Hermann tira de sa poche un billet et le tendit à Tchekalinski, qui, après l’avoir examiné d’un clin d’œil, le posa sur la carte de Hermann.

Il tailla, à droite vint un dix, à gauche un trois. «Je gagne», dit Hermann en montrant sa carte. Un murmure d’étonnement circula parmi les joueurs. Un moment, les sourcils du banquier se contractèrent, mais aussitôt son sourire habituel reparut sur son visage. «Faut-il régler? demanda-t-il au gagnant.

– Si vous avez cette bonté.» Tchekalinski tira des billets de banque de son portefeuille et paya aussitôt. Hermann empocha son gain et quitta la table. Naroumof n’en revenait pas. Hermann but un verre de limonade et rentra chez lui. Le lendemain au soir, il revint chez Tchekalinski, qui était encore à tailler. Hermann s’approcha de la table; cette fois, les pontes s’empressèrent de lui faire une place. Tchekalinski s’inclina d’un air caressant. Hermann attendit une nouvelle taille, puis prit une carte sur laquelle il mit ses quarante-sept mille roubles et, en outre, le gain de la veille. Tchekalinski commença à tailler. Un valet sortit à droite, un sept à gauche. Hermann montra un sept. Il y eut un ah! général. Tchekalinski était évidemment mal à son aise. Il compta quatre-vingt-quatorze mille roubles et les remit à Hermann, qui les prit avec le plus grand sang-froid, se leva et sortit aussitôt.

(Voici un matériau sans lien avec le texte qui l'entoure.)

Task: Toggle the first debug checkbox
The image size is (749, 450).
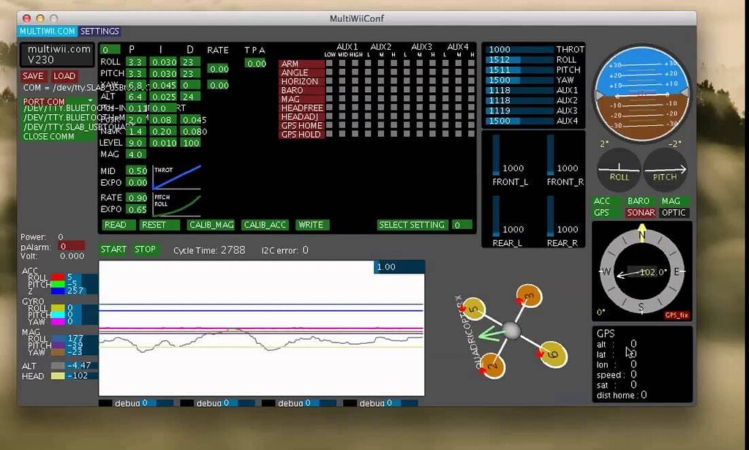Action: (104, 402)
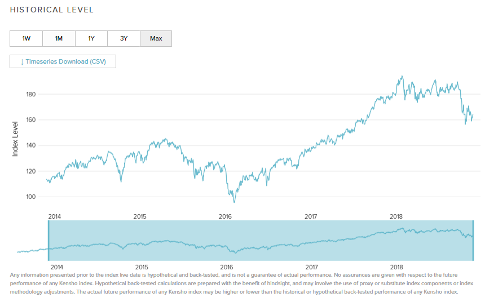Click the 2015 label under the navigator
The image size is (485, 306).
[x=142, y=267]
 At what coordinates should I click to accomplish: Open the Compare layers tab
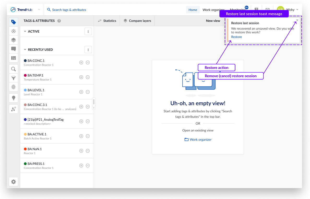click(137, 21)
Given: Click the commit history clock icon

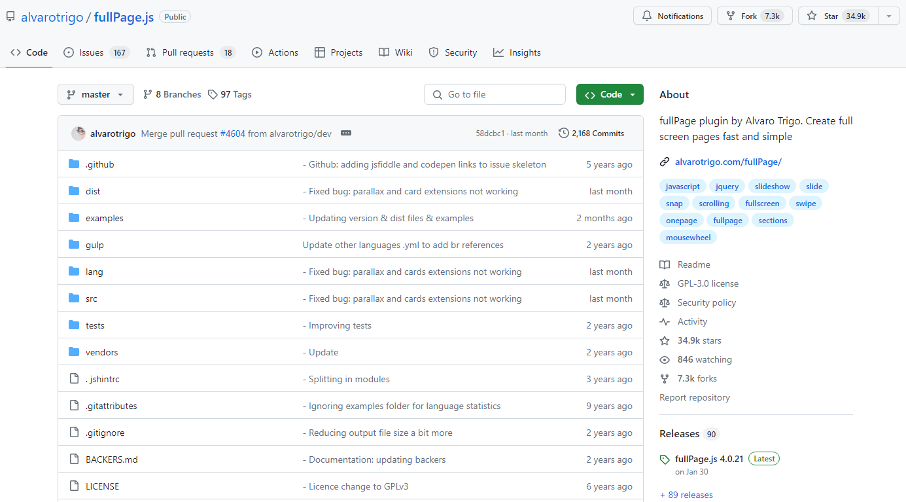Looking at the screenshot, I should click(x=564, y=133).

Il reparut le lendemain à l’heure accoutumée. Tout le monde l’attendait; les généraux et les conseillers privés avaient laissé leur whist pour assister à un jeu si extraordinaire. Les jeunes officiers avaient quitté les divans, tous les gens de la maison se pressaient dans la salle. Tous entouraient Hermann. À son entrée, les autres joueurs cessèrent de ponter dans leur impatience de le voir aux prises avec le banquier qui, pâle, mais toujours souriant, le regardait s’approcher de la table et se disposer à jouer seul contre lui. Chacun d’eux défit à la fois un paquet de cartes. Hermann coupa; puis il prit une carte et la couvrit d’un monceau de billets de banque. On eût dit les apprêts d’un duel. Un profond silence régnait dans la salle.

Tchekalinski commença à tailler; ses mains tremblaient. À droite, on vit sortir une dame; à gauche un as.

«L’as gagne, dit Hermann, et il découvrit sa carte.

– Votre dame a perdu», dit Tchekalinski d’un ton de voix mielleux.

Hermann tressaillit. Au lieu d’un as, il avait devant lui une dame de pique. Il n’en pouvait croire ses yeux, et ne comprenait pas comment il avait pu se méprendre de la sorte.

Les yeux attachés sur cette carte funeste, il lui sembla que la dame de pique clignait de l’œil et lui souriait d’un air railleur. Il reconnut avec horreur une ressemblance étrange entre cette dame de pique et la défunte comtesse…

«Maudite vieille!» s’écria-t-il épouvanté. Tchekalinski, d’un coup de râteau, ramassa tout son gain. Hermann demeura longtemps immobile, anéanti. Quand enfin il quitta la table de jeu, il y eut un moment de causerie bruyante. Un fameux ponte! disaient les joueurs. Tchekalinski mêla les cartes, et le jeu continua.

Conclusion

Hermann est devenu fou. Il est à l’hôpital d’Oboukhof, le n° 17. Il ne répond à aucune question qu’on lui adresse, mais on l’entend répéter sans cesse: trois-sept-as! – trois-sept-dame!

Lisabeta Ivanovna vient d’épouser un jeune homme très aimable, fils de l’intendant de la défunte comtesse. Il a une bonne place, et c’est un garçon fort rangé. Lisabeta a pris chez elle une pauvre parente dont elle fait l’éducation.

Tomski a passé chef d’escadron. Il a épousé la princesse Pauline ***.

(1834)

[1] Doubler la mise.

[2] Les mots ou expressions en italique et suivis d’un astérisque sont en français dans le texte.

[3] Chacun de ces mots désigne une dame. Le cavalier en répète un au hasard et doit exécuter une figure avec la dame à qui appartient le mot choisi. [N.d.T.]